As wildfires continue to burn across the country, Pyne looks at the history of wildfires in the United States and evaluates the effects on the environments and surrounding populations. To date, nearly 82,000 wildfires and over 8 million acres have burned since January 2006, with 25 percent more fires this year than the 10-year average.
Pyne is a professor in the School of Life Sciences at Arizona State University, specializing in the history of ecology, the history of exploration and the history of fire. In 2002, he was featured in the PBS special, "Fire Wars."
Pyne received his master’s and doctoral degrees at the University of Texas at Austin. He received a MacArthur Fellowship in 1988. He has also received a Fulbright Fellowship and two National Endowments for the Humanities Fellowships.

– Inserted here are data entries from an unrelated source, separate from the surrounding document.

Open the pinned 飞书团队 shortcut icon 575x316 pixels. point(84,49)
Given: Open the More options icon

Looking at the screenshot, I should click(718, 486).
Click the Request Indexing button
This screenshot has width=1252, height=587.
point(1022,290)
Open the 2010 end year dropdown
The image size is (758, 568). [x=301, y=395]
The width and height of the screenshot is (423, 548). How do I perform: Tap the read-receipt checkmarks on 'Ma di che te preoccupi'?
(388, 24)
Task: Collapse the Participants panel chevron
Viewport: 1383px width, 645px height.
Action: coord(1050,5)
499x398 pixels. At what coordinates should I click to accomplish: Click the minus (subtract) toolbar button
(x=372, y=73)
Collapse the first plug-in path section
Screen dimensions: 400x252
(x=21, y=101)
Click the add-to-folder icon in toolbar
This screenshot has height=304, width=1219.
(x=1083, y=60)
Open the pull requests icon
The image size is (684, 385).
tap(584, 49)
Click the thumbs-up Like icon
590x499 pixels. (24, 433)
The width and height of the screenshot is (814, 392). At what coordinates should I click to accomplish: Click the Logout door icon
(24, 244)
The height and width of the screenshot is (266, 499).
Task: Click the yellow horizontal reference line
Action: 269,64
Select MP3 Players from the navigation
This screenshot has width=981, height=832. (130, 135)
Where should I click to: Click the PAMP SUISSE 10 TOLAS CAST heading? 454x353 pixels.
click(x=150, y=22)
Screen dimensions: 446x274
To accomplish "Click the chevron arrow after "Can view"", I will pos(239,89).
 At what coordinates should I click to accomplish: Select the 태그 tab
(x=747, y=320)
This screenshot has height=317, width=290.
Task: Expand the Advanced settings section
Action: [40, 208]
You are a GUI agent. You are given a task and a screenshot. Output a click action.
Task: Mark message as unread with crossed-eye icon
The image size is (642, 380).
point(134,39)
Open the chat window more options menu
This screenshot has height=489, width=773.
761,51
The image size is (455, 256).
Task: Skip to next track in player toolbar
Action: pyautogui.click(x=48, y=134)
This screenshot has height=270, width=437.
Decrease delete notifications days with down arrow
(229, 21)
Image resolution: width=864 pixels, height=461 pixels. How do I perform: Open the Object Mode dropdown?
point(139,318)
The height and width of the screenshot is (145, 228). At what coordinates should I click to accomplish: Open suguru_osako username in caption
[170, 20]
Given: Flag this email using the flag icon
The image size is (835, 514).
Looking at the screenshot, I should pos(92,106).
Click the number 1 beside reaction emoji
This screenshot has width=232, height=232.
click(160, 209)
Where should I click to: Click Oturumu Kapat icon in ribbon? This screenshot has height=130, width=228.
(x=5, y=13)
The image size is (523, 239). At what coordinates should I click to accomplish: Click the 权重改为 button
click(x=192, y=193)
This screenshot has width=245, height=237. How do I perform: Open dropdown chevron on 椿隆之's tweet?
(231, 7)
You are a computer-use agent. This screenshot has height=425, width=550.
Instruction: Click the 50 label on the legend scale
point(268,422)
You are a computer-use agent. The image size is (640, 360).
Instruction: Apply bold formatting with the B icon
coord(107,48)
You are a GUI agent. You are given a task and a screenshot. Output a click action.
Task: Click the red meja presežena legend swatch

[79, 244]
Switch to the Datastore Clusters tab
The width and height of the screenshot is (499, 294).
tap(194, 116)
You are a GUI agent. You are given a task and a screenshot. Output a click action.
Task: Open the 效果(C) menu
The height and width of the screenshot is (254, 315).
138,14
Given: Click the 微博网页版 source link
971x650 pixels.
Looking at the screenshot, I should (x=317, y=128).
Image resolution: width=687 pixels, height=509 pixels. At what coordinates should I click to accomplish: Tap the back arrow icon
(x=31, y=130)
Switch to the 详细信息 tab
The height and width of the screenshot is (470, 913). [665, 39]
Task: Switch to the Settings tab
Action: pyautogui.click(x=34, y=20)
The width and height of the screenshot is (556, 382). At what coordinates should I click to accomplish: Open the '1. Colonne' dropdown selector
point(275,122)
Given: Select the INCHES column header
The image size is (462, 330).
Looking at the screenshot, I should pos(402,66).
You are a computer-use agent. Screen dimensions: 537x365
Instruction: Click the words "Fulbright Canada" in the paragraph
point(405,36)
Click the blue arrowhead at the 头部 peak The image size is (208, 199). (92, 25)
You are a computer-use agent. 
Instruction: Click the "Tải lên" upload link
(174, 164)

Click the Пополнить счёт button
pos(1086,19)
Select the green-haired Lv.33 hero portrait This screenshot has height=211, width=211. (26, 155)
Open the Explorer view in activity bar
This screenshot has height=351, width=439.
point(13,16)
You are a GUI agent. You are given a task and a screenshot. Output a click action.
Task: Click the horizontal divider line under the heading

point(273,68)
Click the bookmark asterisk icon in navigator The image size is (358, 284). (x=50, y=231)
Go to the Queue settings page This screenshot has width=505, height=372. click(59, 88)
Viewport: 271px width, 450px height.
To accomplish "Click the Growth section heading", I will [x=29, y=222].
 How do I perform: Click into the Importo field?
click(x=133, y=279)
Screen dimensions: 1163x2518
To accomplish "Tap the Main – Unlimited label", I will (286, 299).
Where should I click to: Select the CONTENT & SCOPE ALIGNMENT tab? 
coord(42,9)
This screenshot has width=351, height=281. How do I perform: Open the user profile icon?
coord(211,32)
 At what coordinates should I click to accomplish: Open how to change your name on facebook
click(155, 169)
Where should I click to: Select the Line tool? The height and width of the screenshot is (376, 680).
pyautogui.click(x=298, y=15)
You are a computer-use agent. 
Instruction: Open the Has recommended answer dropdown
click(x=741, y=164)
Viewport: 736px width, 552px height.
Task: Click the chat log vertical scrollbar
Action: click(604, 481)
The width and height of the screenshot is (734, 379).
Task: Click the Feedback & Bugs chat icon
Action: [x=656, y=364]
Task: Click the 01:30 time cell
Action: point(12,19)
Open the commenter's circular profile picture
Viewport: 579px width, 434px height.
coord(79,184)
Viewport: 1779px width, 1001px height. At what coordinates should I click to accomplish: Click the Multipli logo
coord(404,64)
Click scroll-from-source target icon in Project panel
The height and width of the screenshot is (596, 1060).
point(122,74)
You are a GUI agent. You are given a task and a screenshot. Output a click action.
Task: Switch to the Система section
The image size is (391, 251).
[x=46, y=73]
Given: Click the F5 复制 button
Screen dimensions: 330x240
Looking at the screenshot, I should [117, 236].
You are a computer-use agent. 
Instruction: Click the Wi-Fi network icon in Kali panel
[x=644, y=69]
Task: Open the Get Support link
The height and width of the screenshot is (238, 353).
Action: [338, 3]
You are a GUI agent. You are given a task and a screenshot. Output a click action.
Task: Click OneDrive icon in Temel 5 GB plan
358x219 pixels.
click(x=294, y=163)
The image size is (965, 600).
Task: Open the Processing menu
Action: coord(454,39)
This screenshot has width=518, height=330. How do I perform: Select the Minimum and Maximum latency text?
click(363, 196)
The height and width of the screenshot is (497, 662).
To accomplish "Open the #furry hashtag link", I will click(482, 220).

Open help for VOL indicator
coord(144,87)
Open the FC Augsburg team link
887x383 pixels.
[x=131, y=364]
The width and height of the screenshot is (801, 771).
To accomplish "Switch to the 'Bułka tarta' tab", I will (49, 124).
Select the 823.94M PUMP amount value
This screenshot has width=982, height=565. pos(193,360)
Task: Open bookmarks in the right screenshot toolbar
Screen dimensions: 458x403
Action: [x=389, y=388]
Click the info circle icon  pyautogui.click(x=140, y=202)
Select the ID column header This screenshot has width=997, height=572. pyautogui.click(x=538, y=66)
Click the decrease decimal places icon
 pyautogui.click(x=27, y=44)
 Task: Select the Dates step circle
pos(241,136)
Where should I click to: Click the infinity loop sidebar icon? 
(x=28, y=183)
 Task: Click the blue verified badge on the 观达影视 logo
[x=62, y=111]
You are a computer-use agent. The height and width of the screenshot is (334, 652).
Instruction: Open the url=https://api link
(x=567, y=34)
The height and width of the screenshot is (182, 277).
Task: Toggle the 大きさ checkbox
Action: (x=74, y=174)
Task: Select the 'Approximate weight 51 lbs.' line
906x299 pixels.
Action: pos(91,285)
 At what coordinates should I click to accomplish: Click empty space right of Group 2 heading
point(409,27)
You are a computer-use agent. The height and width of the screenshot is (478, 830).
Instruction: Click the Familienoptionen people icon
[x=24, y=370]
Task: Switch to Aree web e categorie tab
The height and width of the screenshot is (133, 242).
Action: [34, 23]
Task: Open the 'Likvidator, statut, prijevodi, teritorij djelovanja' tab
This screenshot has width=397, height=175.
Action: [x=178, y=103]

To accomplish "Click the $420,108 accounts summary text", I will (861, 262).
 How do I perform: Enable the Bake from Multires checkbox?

He spent 15 seasons as a wildland firefighter at the North Rim of Grand Canyon National Park from 1967-1981. Since the publication of his second book in 1982, "Fire in America," he has been known as one of the world’s foremost experts on the natural history of fire. His co-authored book, "Introduction to Wildland Fire," is in its second edition and is considered the textbook for wildland firefighters.
Colorado State University’s Student Firefighter Association, or SFA, is an association comprised of active, past and aspiring wildland firefighters, students, professors and researchers. SFA is hosting the presentation.
Pyne’s presentation is also sponsored by Associated Students of Colorado State University, Smith Sport Optics and The Supply Cache Inc.